John MacLachlan Gray is a writer-composer-performer for the stage, television, film, radio, and print. He is best known for his stage musicals. Billy Bishop Goes to War was produced on Broadway by Mike Nichols in 1980, and was the most produced show in America for four years. He has received the Governor General’s Medal, the Gordon Montador Award, a Los Angeles Critic’s Circle Award, a gold at the New York Television Festival, and a silver Hugo. He lives in Vancouver with his wife and two sons.

Rezensionen

This Victorian thriller takes readers not only upstairs and downstairs but also into London's creepiest alleyways, pubs, and gaming clubs (the scene of horrifying rat fights).

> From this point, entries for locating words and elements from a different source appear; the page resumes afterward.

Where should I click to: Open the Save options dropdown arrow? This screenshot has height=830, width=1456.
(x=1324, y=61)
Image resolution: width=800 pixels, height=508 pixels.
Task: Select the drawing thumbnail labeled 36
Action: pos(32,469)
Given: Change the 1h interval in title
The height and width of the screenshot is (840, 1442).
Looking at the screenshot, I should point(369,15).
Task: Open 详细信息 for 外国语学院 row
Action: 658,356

Gray weaves several plot elements together: Vicar Boltbyn (based on Lewis Carroll) delights in taking photos of the lovely young sisters Emma and Lydia, but he is not the only one interested in the girls; the Duke of Danbury, a photographer of a more dangerous and lascivious sort, also finds Emma a comely subject. Edmund Whitty, a Fleet Street journalist, finds himself caught up in a web of murder, spiritualism, and the slave trade. He spends much of the book getting some part of his body bashed, especially after learning that his brother might have been involved with a secret ring. The plot twists, as curving as a London street, aren't always easy to follow, but Gray teases a brilliant portrait of nineteenth-century British life from the story's many strands. He also manages to take familiar, even stock characters and paint them fresh and frighteningly new. Put this in the hands of those who liked Caleb Carr's The Alienist. Ilene Cooper
Copyright © American Library Association. All rights reserved

In Gray's gripping second novel to feature Edmund Whitty (after 2003's The Fiend in Human), the Victorian journalist agrees to go undercover to expose a phony psychic. At a séance in a dilapidated London town house, Whitty is contacted by the spirit of his brother, David, a highly successful Oxford scholar and athlete who drowned mysteriously during a crew race years earlier. Meanwhile, at Crouch Manor in Oxfordshire, the Rev. William L. Boltbyn (inspired by Lewis Carroll) enjoys photographing young girls and then placing small white stones in his diary to mark particularly good days. Boltbyn's current subjects are Emma and Lydia Lambert, daughters of a cold and distant fellow cleric who's oblivious to the dangers they face. These intrigues eventually intersect when Whitty receives a compromising photograph of his late brother with a young girl resembling Emma. Punctuated by graphic newspaper reports, clever poems and puzzles, this thriller builds to a tense and riveting climax. (Dec.)